Your task is to transcribe, without alteration, the lines from the top of the material below through the line bearing "Dining (763, 118)", inclusive.

**RECORDS PROVIDED**
+ + + + +
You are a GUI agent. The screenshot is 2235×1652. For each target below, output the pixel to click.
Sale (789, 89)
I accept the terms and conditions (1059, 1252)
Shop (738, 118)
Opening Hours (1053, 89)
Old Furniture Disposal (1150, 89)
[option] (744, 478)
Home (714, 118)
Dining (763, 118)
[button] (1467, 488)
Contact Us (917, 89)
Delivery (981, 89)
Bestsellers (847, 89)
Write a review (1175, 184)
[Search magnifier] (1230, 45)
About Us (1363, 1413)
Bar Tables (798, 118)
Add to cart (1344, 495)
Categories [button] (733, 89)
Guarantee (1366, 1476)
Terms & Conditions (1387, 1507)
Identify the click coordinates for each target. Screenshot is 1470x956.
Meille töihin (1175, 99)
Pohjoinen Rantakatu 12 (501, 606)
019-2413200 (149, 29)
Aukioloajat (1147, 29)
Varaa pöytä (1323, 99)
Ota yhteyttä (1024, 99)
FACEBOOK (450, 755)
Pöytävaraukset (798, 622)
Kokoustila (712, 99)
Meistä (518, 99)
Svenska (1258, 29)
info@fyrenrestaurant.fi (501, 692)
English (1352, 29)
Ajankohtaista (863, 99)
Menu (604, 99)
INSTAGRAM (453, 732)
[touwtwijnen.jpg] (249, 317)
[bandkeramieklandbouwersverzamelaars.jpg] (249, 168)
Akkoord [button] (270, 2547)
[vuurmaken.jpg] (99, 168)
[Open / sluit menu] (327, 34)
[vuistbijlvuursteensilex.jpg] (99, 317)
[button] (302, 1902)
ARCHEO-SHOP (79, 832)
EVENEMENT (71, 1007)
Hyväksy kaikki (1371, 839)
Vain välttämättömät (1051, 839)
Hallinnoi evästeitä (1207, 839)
+ + + + +
**EXPECTED ANSWER**
You are a GUI agent. The screenshot is 2235×1652. For each target below, output the pixel to click.
Sale (789, 89)
I accept the terms and conditions (1059, 1252)
Shop (738, 118)
Opening Hours (1053, 89)
Old Furniture Disposal (1150, 89)
[option] (744, 478)
Home (714, 118)
Dining (763, 118)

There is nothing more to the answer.